Are there any insights you would like to share with allergists regarding diagnostic challenges and clinical pitfalls in HAE?

Dr Kaplan: I think that the most important thing is distinguishing in your mind what is common and what is uncommon, and what are the manifestations of each. There are people who have acute angioedema. That may be just one episode. They're allergic to some drug that they're taking or even a food allergy, although usually they would have hives with their angioedema. But let's say now the person has recurrent angioedema with no hives or recurrent angioedema with hives, which is the most common. Those are most likely going to be either chronic spontaneous urticaria with angioedema, which is the angioedema in 40% of patients, or they're going to be one of the less common entities where they have recurrent angioedema that's histamine-mediated, but they're not having hives with it. And even though that is less common than the urticaria patients with angioedema, it's much more prevalent than hereditary angioedema.

So you would try, I think therapy helps you, and that is, do they respond to antihistamines? And you can go up to 4 times a day of your favorite antihistamine.
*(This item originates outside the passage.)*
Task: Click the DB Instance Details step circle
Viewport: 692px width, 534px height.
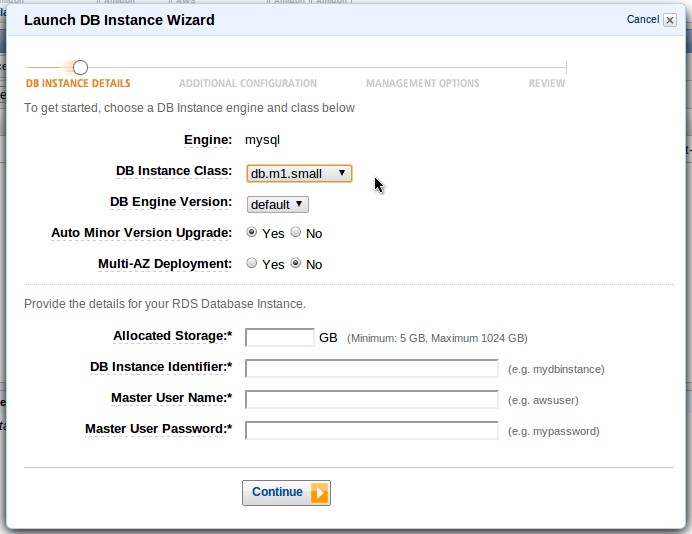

If they are refractory to antihistamines, you can try Xolair as the next. HAE will not respond to it, but the other kind of angioedema will. And now that allows you to use treatment to help you make the diagnosis retrospectively when you're otherwise might not be sure. That's the important thing to remember, and that HAE doesn't have urticaria, is resistant to antihistamines, does not respond to Xolair, and even does not respond to epinephrine. All that is the opposite of the other types of angioedema that we see, the exception being the ACE inhibitor, because that's bradykinin-mediated that looks like HAE.